24 de abril de 2025

Francisco, o papa que entendeu a ciência – 29/03/2025 – Reinaldo José Lopes

Imagem de um homem idoso vestido com vestes brancas e uma cruz, sentado em uma varanda. Ele está gesticulando enquanto fala. Ao fundo, há um homem em um terno escuro e outros indivíduos com câmeras, observando. A cena parece ser um evento público.

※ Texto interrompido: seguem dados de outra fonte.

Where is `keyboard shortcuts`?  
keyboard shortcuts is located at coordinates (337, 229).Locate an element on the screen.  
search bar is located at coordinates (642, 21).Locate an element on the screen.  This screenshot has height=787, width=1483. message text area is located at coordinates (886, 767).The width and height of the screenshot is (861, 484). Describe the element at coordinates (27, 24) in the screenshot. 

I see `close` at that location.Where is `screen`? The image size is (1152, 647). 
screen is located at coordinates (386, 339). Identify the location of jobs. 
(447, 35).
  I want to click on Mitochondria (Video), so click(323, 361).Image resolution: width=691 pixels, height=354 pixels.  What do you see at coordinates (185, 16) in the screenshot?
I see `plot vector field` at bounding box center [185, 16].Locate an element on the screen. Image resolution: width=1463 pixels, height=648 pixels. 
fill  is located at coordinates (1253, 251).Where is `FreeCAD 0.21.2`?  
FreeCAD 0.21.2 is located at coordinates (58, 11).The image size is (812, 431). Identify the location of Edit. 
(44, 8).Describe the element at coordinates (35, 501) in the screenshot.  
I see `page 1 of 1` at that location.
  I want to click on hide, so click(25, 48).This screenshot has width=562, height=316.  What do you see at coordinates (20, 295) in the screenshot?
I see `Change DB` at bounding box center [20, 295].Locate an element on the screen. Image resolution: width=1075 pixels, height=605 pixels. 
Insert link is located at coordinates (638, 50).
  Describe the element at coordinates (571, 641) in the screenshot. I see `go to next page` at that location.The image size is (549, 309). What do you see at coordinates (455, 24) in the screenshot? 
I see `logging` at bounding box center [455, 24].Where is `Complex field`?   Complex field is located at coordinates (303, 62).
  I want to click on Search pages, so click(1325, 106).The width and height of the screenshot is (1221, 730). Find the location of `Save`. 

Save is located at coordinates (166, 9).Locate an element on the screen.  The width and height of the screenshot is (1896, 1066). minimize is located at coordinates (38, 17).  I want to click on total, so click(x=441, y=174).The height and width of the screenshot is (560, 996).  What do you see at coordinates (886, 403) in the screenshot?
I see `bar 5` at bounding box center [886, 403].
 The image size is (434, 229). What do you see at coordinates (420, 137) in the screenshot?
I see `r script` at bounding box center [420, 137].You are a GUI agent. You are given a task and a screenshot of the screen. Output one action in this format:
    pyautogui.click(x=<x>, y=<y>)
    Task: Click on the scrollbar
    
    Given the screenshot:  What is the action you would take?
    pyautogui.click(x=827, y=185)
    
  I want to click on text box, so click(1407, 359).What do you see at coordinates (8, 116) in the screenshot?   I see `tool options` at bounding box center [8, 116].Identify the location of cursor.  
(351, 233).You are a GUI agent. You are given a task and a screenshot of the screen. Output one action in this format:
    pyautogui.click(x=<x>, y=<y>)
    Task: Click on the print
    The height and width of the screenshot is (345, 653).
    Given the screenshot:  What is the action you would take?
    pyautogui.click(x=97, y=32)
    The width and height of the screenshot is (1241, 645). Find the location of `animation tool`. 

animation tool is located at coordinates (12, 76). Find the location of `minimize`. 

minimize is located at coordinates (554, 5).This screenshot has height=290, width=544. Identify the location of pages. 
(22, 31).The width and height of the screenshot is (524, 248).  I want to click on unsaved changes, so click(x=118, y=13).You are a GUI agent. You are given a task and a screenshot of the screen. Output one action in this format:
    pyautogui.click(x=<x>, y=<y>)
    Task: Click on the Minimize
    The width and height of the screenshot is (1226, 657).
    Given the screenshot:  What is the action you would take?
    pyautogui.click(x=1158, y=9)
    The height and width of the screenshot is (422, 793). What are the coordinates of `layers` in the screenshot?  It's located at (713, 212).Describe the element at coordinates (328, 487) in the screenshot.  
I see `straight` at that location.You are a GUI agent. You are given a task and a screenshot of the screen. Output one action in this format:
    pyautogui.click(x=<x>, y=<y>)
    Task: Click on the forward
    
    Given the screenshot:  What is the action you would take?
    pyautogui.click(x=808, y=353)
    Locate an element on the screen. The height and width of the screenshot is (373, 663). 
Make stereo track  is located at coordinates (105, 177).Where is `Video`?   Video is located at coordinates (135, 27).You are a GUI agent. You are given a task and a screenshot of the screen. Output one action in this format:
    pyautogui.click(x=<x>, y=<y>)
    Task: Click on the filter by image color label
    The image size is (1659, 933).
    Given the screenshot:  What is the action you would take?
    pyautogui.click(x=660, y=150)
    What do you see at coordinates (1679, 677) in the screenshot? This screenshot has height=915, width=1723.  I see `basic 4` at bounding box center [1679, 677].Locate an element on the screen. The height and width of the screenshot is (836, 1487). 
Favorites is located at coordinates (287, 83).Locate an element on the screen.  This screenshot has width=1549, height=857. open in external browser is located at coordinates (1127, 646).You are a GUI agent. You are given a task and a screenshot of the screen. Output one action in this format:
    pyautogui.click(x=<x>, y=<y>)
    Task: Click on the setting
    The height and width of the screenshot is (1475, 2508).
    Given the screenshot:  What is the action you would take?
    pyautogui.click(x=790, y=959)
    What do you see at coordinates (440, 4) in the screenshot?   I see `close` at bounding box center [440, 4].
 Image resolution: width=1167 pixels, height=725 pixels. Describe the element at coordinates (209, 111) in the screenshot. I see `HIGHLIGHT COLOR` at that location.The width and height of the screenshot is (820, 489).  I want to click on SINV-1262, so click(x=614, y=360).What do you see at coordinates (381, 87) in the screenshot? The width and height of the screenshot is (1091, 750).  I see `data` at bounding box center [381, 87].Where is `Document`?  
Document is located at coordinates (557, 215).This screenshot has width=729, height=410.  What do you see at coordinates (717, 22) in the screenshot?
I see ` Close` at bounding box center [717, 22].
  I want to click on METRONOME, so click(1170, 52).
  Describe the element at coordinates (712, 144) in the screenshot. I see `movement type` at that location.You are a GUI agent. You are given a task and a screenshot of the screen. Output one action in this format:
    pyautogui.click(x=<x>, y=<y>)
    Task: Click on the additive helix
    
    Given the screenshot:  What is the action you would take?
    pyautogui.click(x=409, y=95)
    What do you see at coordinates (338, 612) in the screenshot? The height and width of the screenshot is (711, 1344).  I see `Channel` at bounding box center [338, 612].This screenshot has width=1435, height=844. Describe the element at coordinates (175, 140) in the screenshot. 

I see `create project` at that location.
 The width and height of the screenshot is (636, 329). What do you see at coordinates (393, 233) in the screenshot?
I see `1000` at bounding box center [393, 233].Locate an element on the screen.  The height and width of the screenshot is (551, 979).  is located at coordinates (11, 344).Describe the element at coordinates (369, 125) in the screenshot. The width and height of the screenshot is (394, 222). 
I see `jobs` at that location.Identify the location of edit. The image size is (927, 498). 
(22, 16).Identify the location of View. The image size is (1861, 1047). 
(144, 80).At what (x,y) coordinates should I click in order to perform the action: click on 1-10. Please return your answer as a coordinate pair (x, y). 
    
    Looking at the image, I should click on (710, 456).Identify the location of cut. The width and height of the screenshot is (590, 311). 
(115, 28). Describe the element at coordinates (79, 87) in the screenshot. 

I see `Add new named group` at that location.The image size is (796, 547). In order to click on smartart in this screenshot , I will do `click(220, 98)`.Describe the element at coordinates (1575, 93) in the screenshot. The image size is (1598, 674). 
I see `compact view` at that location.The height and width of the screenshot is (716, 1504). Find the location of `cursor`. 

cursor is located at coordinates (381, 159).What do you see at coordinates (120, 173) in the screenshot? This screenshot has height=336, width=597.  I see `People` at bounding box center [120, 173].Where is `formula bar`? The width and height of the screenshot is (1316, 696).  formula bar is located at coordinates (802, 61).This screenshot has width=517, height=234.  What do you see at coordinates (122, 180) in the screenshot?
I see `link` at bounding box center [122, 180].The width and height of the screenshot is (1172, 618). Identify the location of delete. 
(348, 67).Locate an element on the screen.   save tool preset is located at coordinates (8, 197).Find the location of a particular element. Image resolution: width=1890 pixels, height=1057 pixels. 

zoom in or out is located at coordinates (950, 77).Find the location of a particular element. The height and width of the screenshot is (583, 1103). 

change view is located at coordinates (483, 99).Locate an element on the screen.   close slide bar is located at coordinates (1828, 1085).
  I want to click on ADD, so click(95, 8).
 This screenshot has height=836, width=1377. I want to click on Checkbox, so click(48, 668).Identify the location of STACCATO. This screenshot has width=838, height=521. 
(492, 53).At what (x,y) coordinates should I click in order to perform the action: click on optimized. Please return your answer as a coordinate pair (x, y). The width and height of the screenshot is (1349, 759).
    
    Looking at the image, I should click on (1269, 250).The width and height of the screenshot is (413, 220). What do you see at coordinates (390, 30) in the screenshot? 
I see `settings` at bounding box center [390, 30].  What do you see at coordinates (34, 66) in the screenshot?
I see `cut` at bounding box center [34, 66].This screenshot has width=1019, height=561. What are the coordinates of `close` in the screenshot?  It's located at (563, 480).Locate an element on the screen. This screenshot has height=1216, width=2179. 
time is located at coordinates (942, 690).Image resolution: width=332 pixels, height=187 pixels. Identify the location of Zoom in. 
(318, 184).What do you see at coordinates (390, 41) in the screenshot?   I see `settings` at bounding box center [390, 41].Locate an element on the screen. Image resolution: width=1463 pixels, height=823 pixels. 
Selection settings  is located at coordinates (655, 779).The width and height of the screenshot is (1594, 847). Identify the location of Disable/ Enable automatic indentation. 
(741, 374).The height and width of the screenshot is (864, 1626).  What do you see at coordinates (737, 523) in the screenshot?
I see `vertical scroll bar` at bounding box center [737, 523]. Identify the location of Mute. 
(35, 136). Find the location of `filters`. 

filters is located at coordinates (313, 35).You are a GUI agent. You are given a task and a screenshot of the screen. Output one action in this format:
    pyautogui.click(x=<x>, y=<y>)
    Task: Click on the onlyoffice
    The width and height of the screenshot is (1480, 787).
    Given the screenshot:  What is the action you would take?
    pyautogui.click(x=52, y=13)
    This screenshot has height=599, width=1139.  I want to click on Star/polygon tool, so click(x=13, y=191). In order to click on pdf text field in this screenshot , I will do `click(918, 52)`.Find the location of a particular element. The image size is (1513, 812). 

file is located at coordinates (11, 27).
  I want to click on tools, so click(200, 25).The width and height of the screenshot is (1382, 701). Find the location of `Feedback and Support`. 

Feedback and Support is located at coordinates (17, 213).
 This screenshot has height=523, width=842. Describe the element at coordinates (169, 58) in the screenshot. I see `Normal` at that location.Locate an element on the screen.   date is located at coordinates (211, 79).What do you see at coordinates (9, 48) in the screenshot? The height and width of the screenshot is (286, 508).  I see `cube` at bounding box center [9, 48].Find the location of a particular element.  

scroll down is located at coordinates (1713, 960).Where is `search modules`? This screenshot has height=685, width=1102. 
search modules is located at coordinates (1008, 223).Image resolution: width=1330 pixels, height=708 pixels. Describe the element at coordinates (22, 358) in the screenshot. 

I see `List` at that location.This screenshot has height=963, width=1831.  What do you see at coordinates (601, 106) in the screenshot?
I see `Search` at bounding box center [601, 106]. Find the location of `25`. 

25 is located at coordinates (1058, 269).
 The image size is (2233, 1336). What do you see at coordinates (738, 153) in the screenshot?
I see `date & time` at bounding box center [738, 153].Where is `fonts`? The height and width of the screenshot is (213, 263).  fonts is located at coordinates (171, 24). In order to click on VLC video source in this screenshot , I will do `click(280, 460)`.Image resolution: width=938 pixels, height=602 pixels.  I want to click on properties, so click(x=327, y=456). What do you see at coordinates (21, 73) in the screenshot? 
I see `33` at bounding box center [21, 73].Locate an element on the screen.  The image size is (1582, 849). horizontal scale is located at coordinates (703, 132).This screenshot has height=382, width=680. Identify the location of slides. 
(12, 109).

Começo esta coluna com duas afirmações que deveriam ser completamente incontroversas, mas que ainda assim, imagino, hão de provocar princípios de apoplexia em algumas pessoas. Afirmação 1: já faz ao menos várias décadas que a relação entre a Igreja Católica e a ciência é essencialmente harmônica, ao menos do ponto de vista institucional. Afirmação 2: o papa Francisco transformou essa relação já pacificada em algo muito próximo de uma colaboração, em especial acerca do que realmente importa para a humanidade.

O que significa que não só católicos e pessoas de boa vontade em geral como também cientistas do mundo todo deveriam dar um suspiro de alívio diante da recente recuperação da saúde de Francisco. Num mundo em que o debate público foi ficando cada vez mais poluído por extremismos e maluquices, o pontífice argentino buscou mesclar respeito às evidências e compaixão. Não é pouca coisa.

Jorge Mario Bergoglio mostrou a profundidade de seu compromisso com essa fórmula dupla em 2015, com a publicação da encíclica ambiental “Laudato Si’”. Hoje, as encíclicas estão entre os documentos mais importantes do chamado magistério papal –ou seja, o que os papas, enquanto “professores” dos fiéis católicos, têm a ensinar.

Acontece que toda a primeira parte da “Laudato Si’” poderia muito bem fazer parte de uma publicação do IPCC, o painel do clima das Nações Unidas. Antes de mais nada, Francisco e seus colaboradores apresentaram com clareza e senso de urgência o que a humanidade descobriu sobre o buraco (ainda) sem fundo da crise climática e da perda de biodiversidade.

Ou seja, para usar o jargão das publicações científicas, o documento papal começava com uma grande “revisão da literatura” sobre o tema. Mas, é claro, não se detinha nisso.

Partindo da doutrina judaico-cristã da Criação –mas sem o literalismo bíblico dos que ainda enxergam um Cosmos feito a partir do zero em seis dias–, a encíclica traçou o retrato de uma Terra que é, por sua própria natureza, finita, como a ciência também mostra. O corolário lógico disso, para qualquer um que não esteja agarrado às tetas de bruxa do crescimento econômico infinito, é que precisamos imaginar outra maneira, muito mais humilde, de lidar com a “casa comum” planetária.

Além disso, ao contrário de tantos outros líderes religiosos, Francisco não minimizou em momento nenhum a tragédia da Covid-19, não atacou as medidas necessárias para conter a transmissão e descreveu a vacinação como “obrigação moral” e “ato de amor”.

É seguro dizer que, ao menos por ora, o papa fez tudo isso remando contra a maré crescente de negacionismo da extrema direita global. Ainda assim, não se deve menosprezar o efeito positivo modesto da “Laudato Si’”, disse-me o colega Claudio Angelo, coordenador de política internacional do Observatório do Clima.

“A encíclica teve um papel relevante nos processos que permitiram a criação do Acordo de Paris, e é graças ao acordo que há cada vez mais carros elétricos nas ruas do Brasil, ou que há cada vez mais energia solar. A ‘Laudato Si’’ não resolveu o problema, lógico. Foi uma boa tentativa, que ficou para a história.”

Não dá para pedir muito mais do que isso a um único homem, mesmo que ele tenha o emprego que foi de são Pedro.